▶ [Fragmento proporcionado]
★ ★ ★ ★
Cualquiera de nosotros poseemos al nacer unas facultades cognitivas muy elementales que no nos permiten tener conciencia de nosotros mismos ni comprender el mundo que nos rodea. Las primeras impresiones con las que vamos configurando “nuestro mundo” son las que proporcionan las personas que nos cuidan (padres, familiares, tutores, etc.), que tienden a ser agradables y placenteras y constituyen los fundamentos sobre los que se van generando unas expectativas de futuro.

 

La aparición de la duda existencial

Para algunas personas llega un momento en su vida en el que descubren que el mundo es algo más de lo que conocían hasta entonces y que la vida no es tan agradable como aparentaba ser, toman conciencia de sus propias carencias y debilidades, descubren que su posición en este mundo no encaja con las expectativas que se habían creado, que los conflictos personales y el sufrimiento se convierten en algo demasiado habitual, y que existe un final de la vida incierto e irremediable.
★ ★ ★ ★
▶ [Material]
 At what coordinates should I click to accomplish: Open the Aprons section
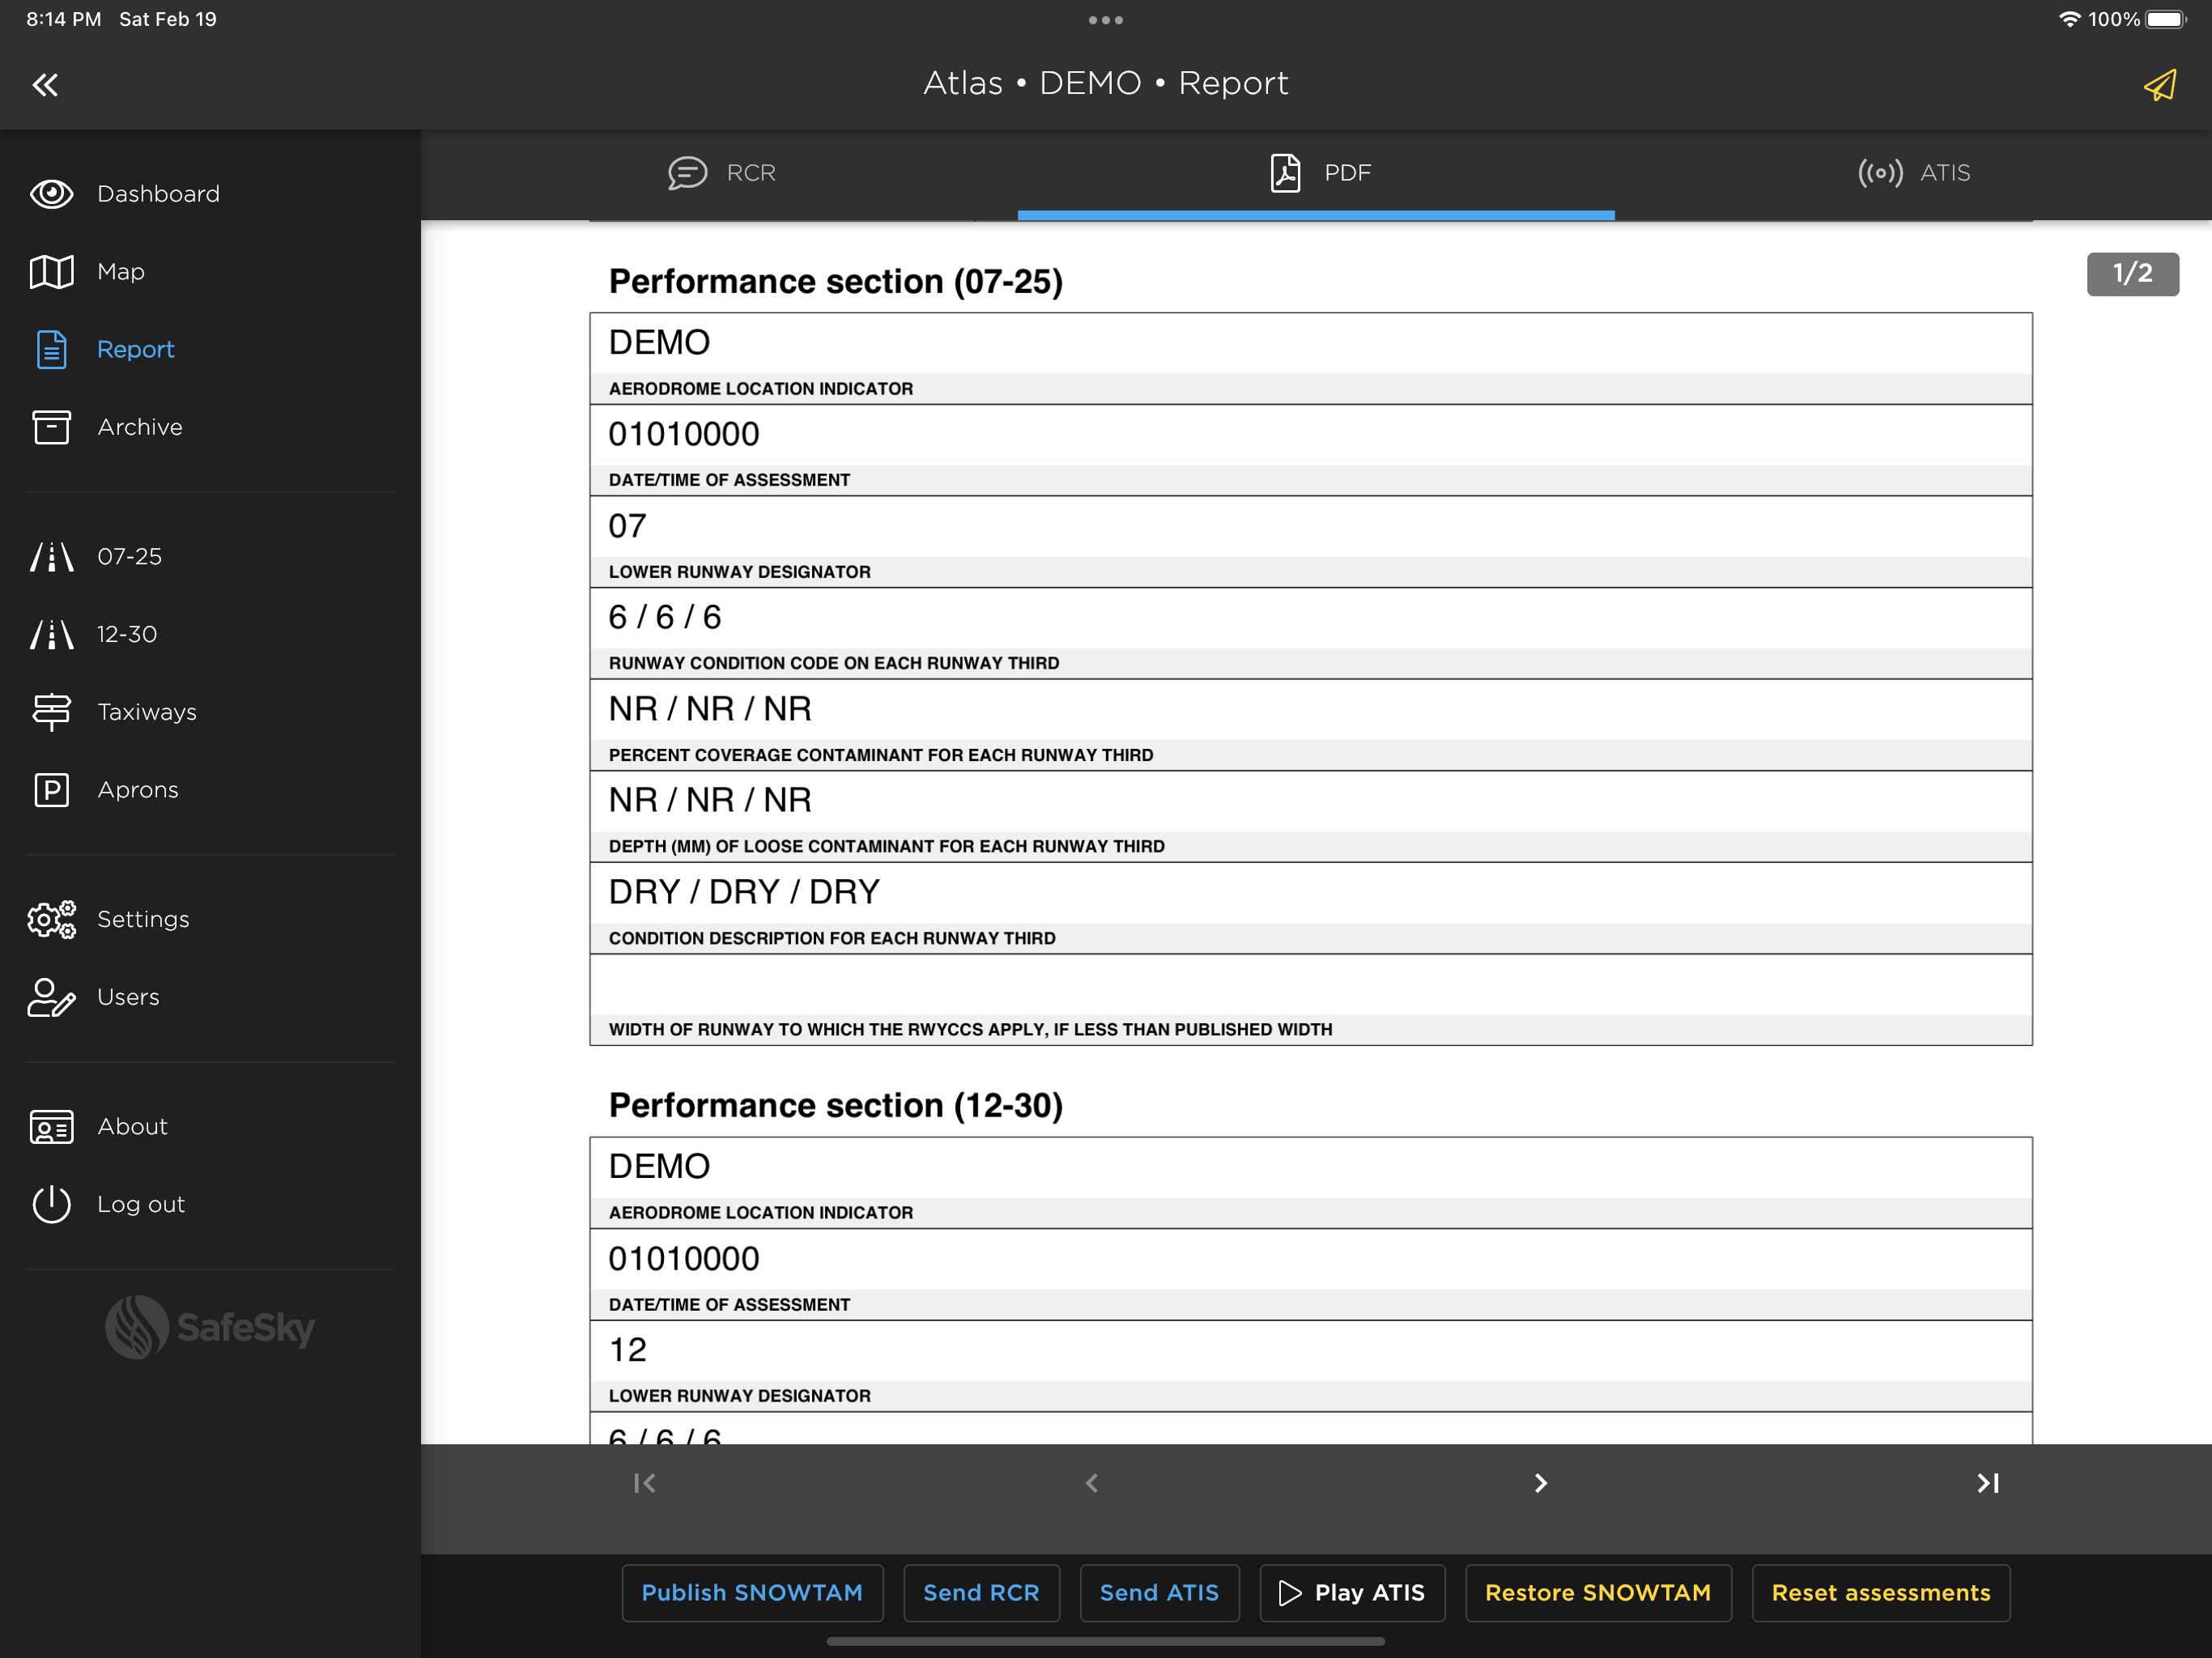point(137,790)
★ ★ ★ ★
▶ [Requisitos]
Determine si cada afirmación concuerda con el fragmento sobre la duda existencial, contestando sí o no y citando literalmente las palabras del fragmento que lo deciden.
1. Al nacer disponemos de facultades cognitivas que nos permiten comprender el mundo que nos rodea.
2. Las primeras impresiones con las que configuramos nuestro mundo provienen de las personas que nos cuidan.
3. Todas las personas llegan a descubrir que la vida no es tan agradable como aparentaba ser.
Las líneas no desempeñan ningún papel en lo que aquí se solicita.

▶ [Respuesta]
1. No: «unas facultades cognitivas muy elementales que no nos permiten tener conciencia de nosotros mismos ni comprender el mundo que nos rodea».
2. Sí: «Las primeras impresiones con las que vamos configurando “nuestro mundo” son las que proporcionan las personas que nos cuidan».
3. No: «Para algunas personas llega un momento en su vida».